Given problem
Format the records from the line containing "Task: Choose the" through the line containing "pyautogui.click(x=172, y=591)", both included, as a Markdown table with the columns Row and Entry. Number each line and leave out blank lines.

Data provided
• • • • • • •

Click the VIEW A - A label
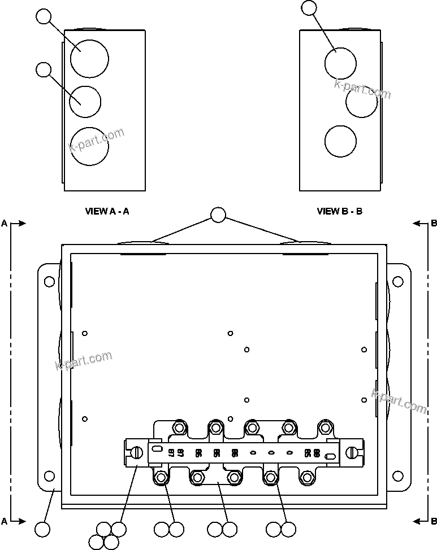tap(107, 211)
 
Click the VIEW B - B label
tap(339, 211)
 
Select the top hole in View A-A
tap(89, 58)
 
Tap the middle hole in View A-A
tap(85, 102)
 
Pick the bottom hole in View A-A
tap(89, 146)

• • • • • • •

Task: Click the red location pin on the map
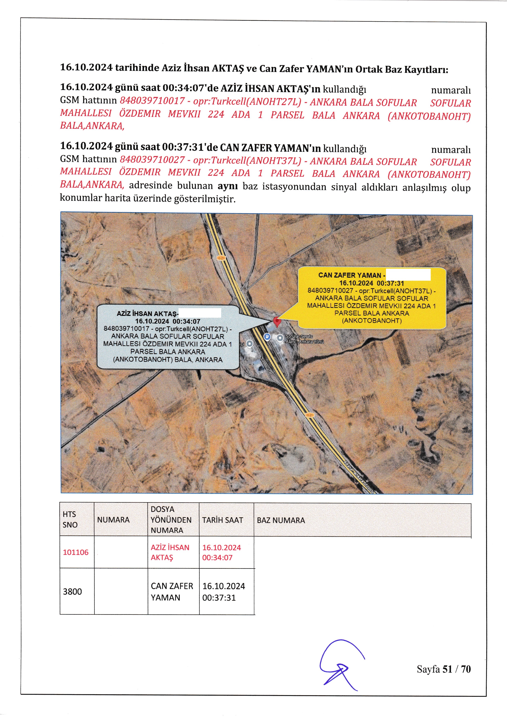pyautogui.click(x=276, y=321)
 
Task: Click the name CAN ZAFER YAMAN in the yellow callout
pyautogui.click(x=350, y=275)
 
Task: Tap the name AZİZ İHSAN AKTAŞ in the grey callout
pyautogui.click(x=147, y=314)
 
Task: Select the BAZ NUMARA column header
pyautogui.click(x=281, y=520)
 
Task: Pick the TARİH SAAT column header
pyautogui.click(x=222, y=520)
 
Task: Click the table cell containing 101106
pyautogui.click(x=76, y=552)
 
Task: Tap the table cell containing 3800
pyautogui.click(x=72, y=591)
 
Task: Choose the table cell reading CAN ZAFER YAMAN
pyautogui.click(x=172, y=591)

• • • • • • •

Answer to this problem
| Row | Entry |
|---|---|
| 1 | Task: Choose the table cell reading CAN ZAFER YAMAN |
| 2 | pyautogui.click(x=172, y=591) |